Day 28 (March 27): An Iranian missile strike destroyed a $300 million E-3 Sentry AWACS at Prince Sultan Air Base in Saudi Arabia — the first AWACS ever lost in combat in 49 years. Its radar dome was photographed lying on the ground. Five Air Force tankers were also hit at the same base. Trump wasn't told — his 2-minute briefing didn't include it.

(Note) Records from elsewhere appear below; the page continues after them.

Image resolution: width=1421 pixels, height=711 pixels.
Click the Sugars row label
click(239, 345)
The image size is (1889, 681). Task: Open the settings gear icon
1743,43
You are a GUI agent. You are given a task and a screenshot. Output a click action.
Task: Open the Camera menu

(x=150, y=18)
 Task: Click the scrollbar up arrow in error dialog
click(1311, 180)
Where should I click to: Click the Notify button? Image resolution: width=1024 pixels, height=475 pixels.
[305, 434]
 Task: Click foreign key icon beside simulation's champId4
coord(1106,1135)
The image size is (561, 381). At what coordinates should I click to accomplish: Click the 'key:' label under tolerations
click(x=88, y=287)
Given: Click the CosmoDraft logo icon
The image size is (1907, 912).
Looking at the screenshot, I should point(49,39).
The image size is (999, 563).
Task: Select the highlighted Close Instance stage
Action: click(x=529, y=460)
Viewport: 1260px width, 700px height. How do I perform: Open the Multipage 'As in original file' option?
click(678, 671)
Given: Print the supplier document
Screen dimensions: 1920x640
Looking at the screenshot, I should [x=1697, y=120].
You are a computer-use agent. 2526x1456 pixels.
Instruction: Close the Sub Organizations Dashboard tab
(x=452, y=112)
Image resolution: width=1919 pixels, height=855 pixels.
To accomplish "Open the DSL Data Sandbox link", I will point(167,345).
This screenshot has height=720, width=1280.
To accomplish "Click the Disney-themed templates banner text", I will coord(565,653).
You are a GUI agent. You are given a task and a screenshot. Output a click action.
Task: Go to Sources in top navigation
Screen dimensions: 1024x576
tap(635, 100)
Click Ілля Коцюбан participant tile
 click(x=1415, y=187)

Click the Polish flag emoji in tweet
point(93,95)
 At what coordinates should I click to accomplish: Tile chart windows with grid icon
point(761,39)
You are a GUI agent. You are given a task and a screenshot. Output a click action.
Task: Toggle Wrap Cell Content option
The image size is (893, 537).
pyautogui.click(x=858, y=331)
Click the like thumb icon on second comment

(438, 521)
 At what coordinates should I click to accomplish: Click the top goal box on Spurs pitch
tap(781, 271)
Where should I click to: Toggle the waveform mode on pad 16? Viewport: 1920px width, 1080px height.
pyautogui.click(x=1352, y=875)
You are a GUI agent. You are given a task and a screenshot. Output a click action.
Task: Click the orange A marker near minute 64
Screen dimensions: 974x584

Day 35 (April 3): Iran shot down an F-15E Strike Eagle over Iranian territory. One crew member was rescued inside Iran. The second is missing. Iran is offering a bounty. This happened two days after Trump told the nation the war was "nearing completion" and Iran's capabilities were "just about used up."

The toll:

  • 8+ aircraft destroyed or downed
  • $700+ million in losses (conservative estimate)
  • 13+ American service members killed
  • 1 crew member missing in enemy territory

A $300 million radar plane with its dome on the ground. Three fighters shot down by a friend. Six coffins from a refueling accident. A pilot missing behind enemy lines. $700 million in wreckage scattered across Iraq, Kuwait, Saudi Arabia, and Iran.

The president receives 2-minute video montages of "stuff blowing up." He's "bored." He wants to "move on." He's willing to leave the Strait of Hormuz closed and let someone else clean up.

Somewhere, a family is waiting to find out if their loved one is alive in Iran. The president who sent them there is talking about seizing Iran's oil and fantasizing about being king.

"Victories like few have seen." Indeed.